Os 130 alunos e 27 profissionais da escola foram apenas avisados do fechamento da unidade na terça-feira (3), e prometem uma manifestação contra a medida.
O que Marina Helou alega
Segundo a parlamentar, a comunidade escolar foi apenas informada pela gestão estadual, “sem a devida observância do princípio da gestão democrática do ensino” e sem transparência durante o processo.
“O fechamento de uma escola não é um simples ato administrativo, mas uma medida que afeta diretamente os laços sociais, culturais e educativos que a instituição constrói em seu território”, afirmou a deputada na ação.

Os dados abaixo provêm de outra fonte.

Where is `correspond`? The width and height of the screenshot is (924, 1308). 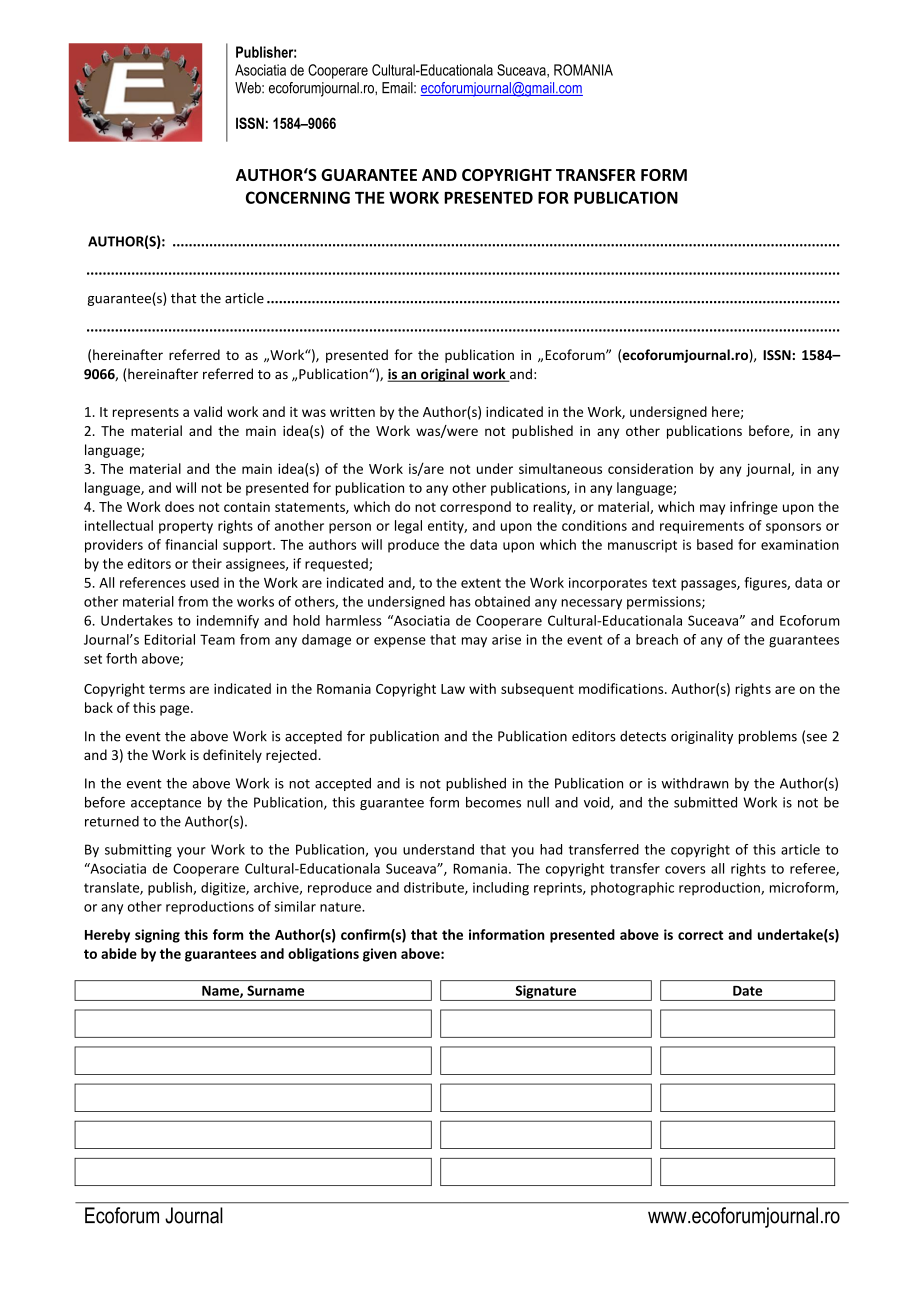 correspond is located at coordinates (475, 508).
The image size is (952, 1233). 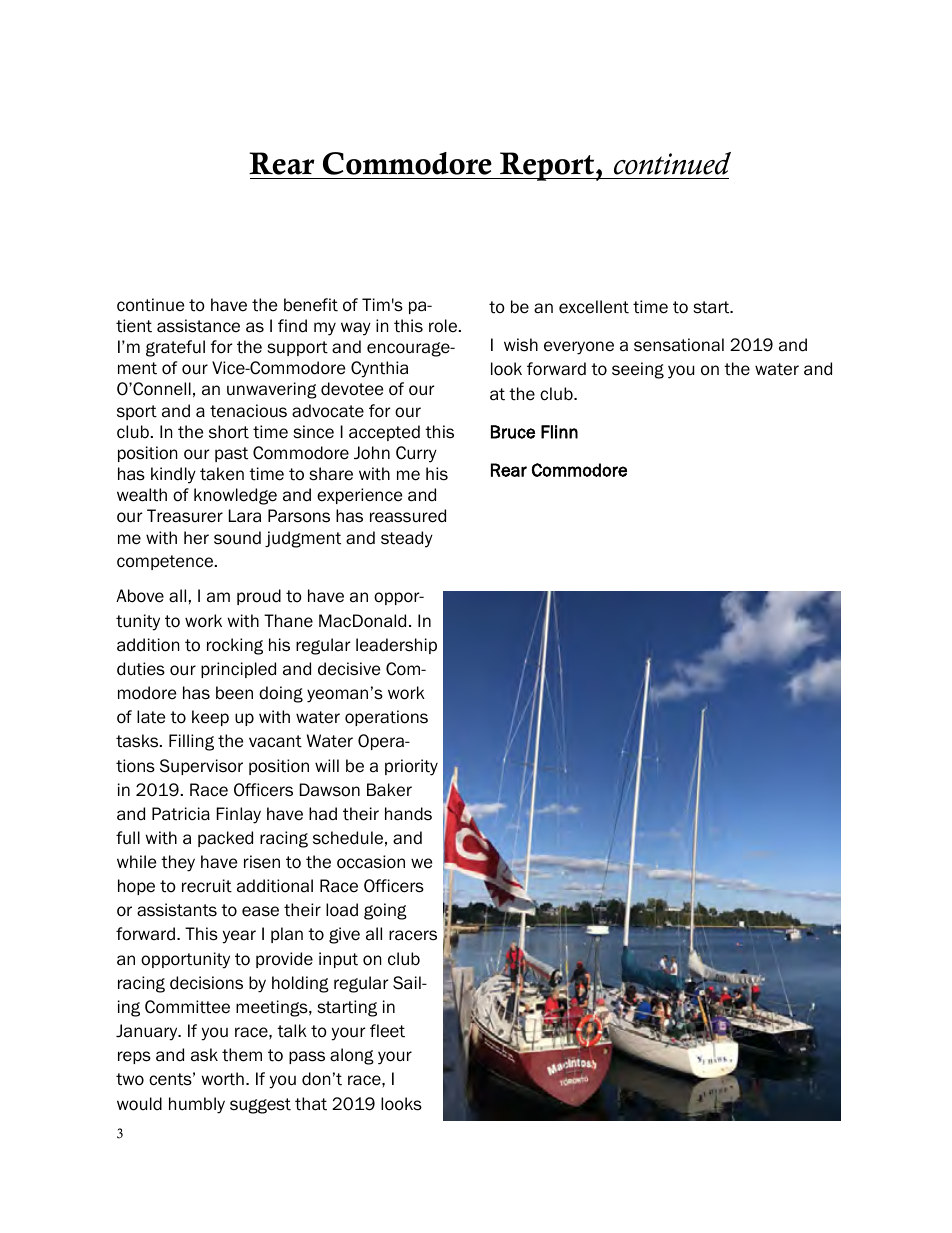 What do you see at coordinates (594, 307) in the screenshot?
I see `excellent` at bounding box center [594, 307].
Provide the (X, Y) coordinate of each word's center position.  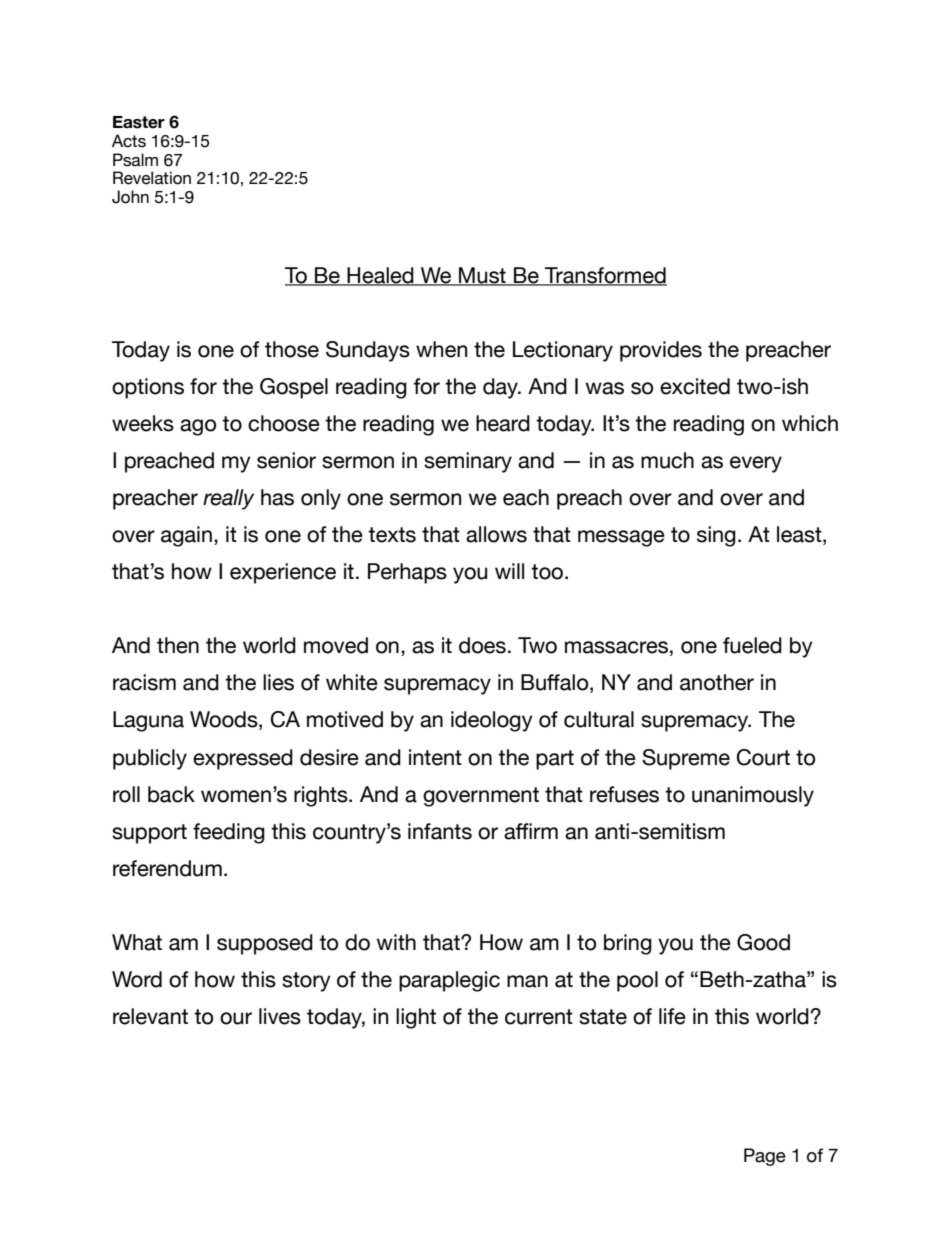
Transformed (605, 276)
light (416, 1018)
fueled (752, 645)
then (178, 645)
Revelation (152, 178)
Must (482, 276)
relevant (150, 1016)
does (482, 645)
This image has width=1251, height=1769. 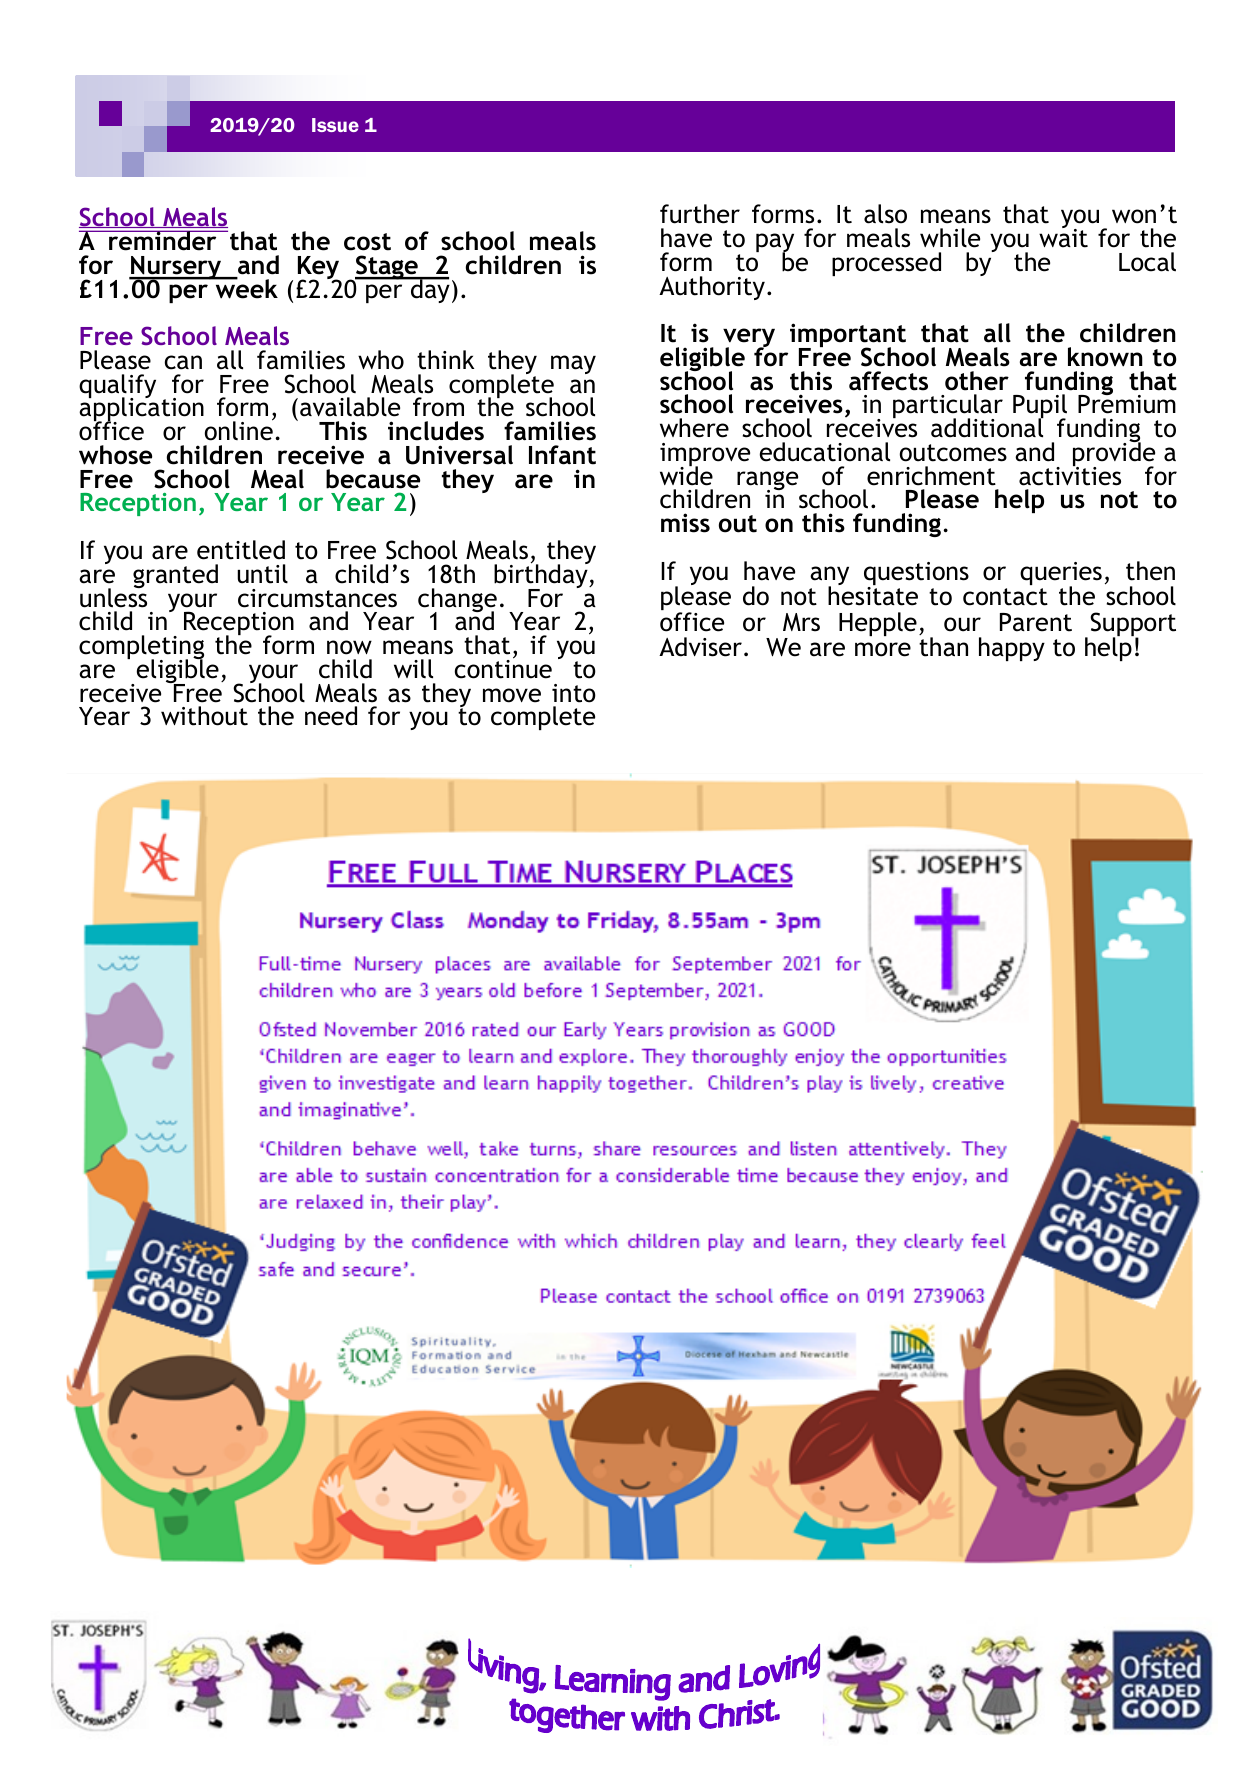 What do you see at coordinates (574, 693) in the image?
I see `into` at bounding box center [574, 693].
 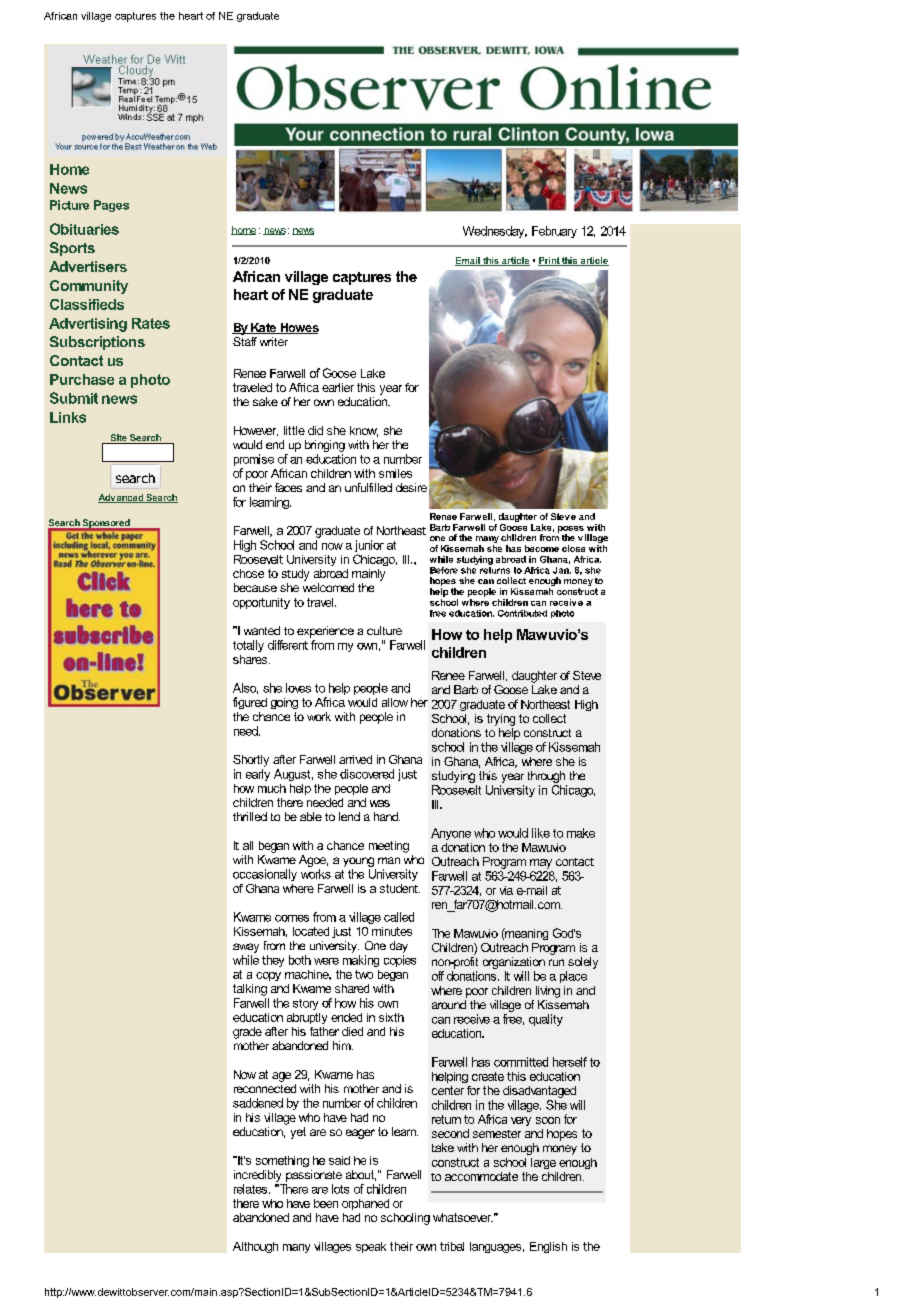 What do you see at coordinates (121, 498) in the image?
I see `Advanced` at bounding box center [121, 498].
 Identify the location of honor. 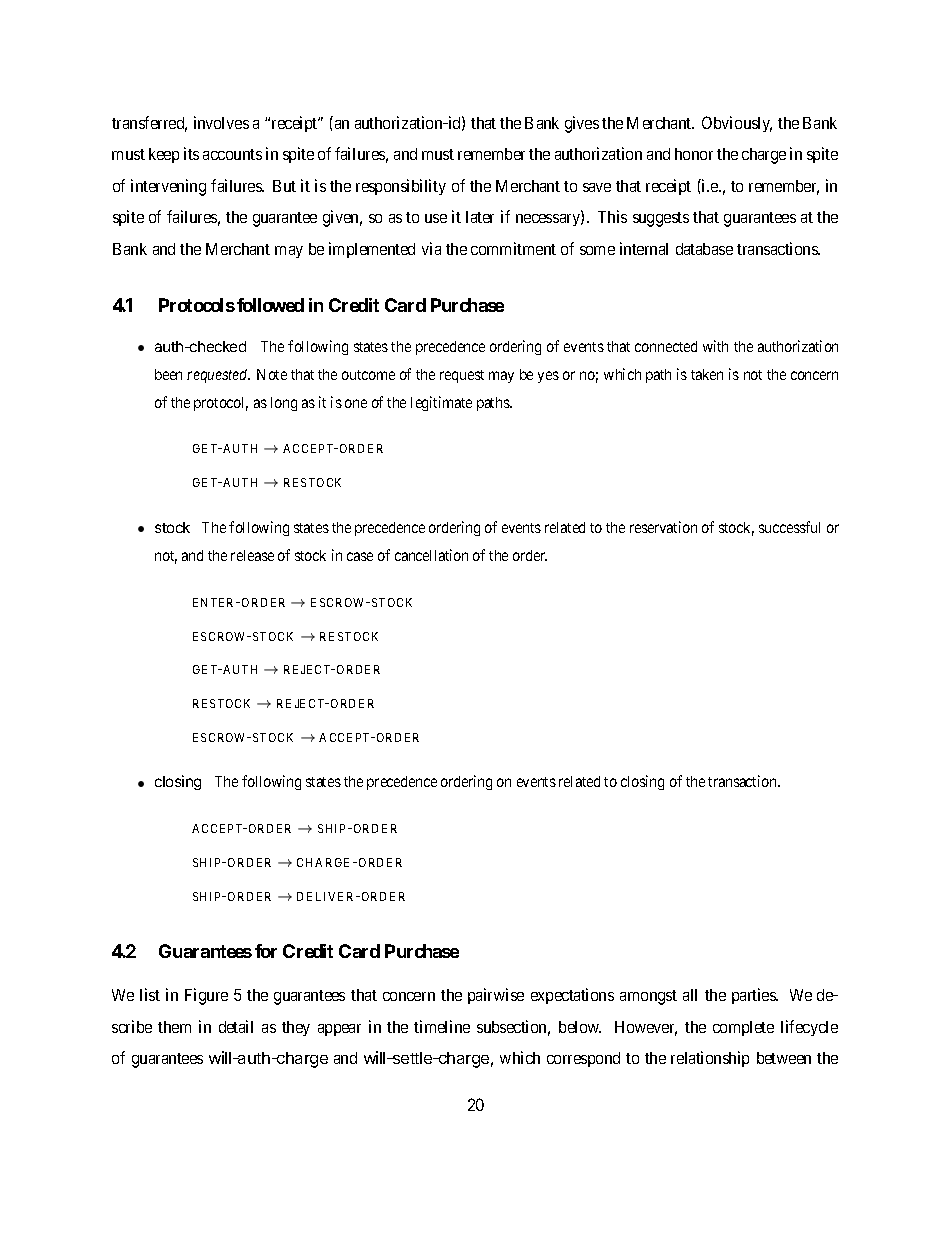
(694, 154).
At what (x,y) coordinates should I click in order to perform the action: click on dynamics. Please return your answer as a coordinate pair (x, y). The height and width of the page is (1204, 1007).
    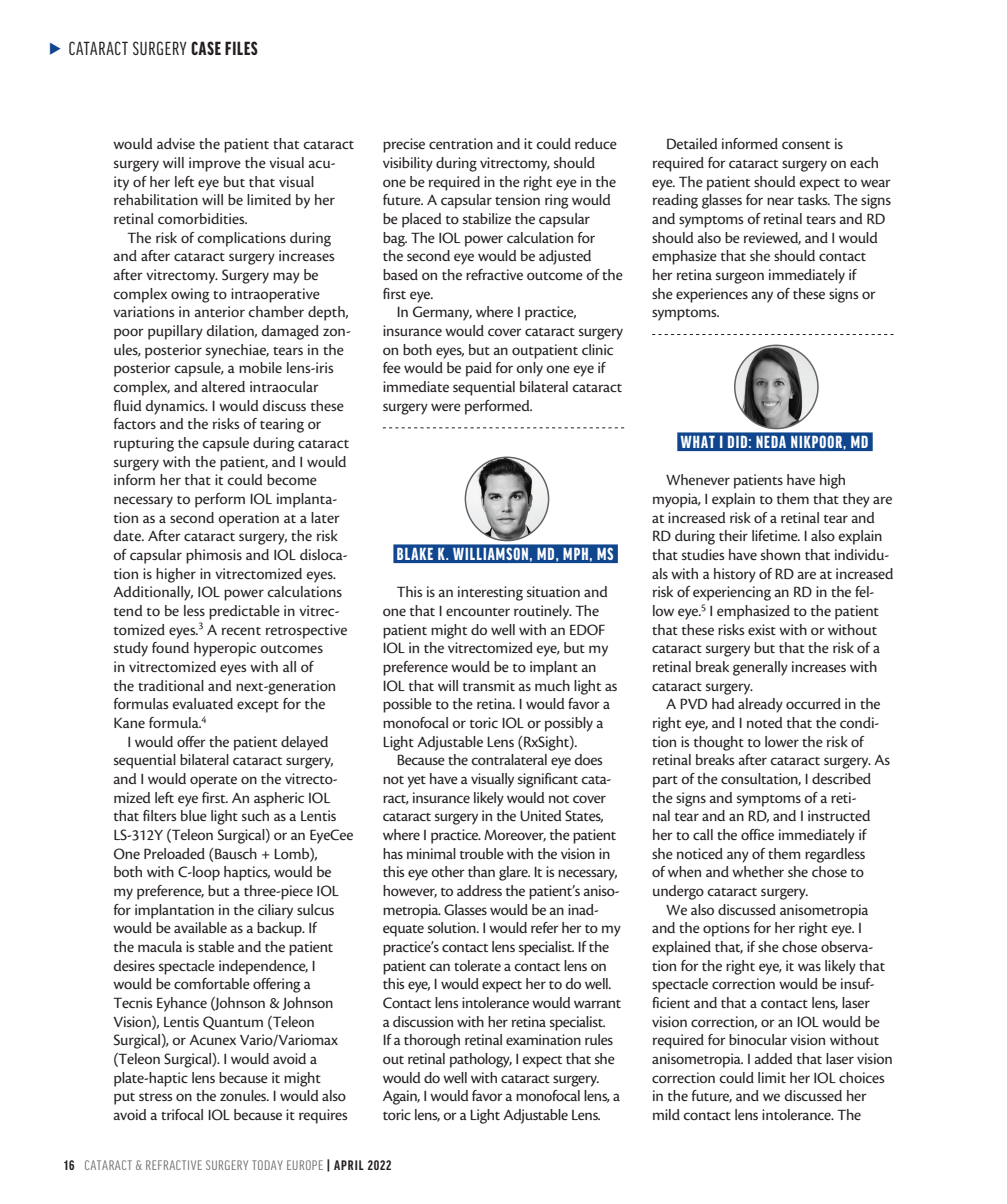
    Looking at the image, I should click on (176, 407).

Ainda segundo ela, não há motivo para fechar a escola já no próximo ano se as obras devem se iniciar apenas em 2026. “Quais são as razões de conveniência e oportunidade que motivam a decisão do governo estadual?”.
Investimentos nos últimos anos
A parlamentar também alega que a instituição de ensino, fundada em 1894, é uma das mais antigas e tradicionais da cidade e que foi selecionada nos últimos anos como foco de investimentos estratégicos.
Em 2019, segundo ela, governo estadual concluiu uma obra grande de restauro na unidade, com reposição de peças e materiais, substituição de piso de porcelanato para sala de ensaio e mezanino, entre outras melhorias.
Em 2021, a Escola Estadual foi indicada como uma das primeiras que passariam a integrar o PEI (Programa de Ensino Integral). Ao aderir o modelo, a escola recebeu um aporte maior de recursos. Em maio deste ano, foi realizado investimento de R$ 520 mil reais para revitalização estrutural da escola.
“A decisão de fechar a escola parece em descompasso quando se analisamos investimentos recentes”, completou.
A Secretaria da Educação informou que a escola não deve voltar a receber alunos no ensino regular.
O plano é que, após o término das obras, a unidade volte a funcionar oferecendo cursos de educação profissional ou como Ceeja (Centro Estadual de Educação de Jovens e Adultos).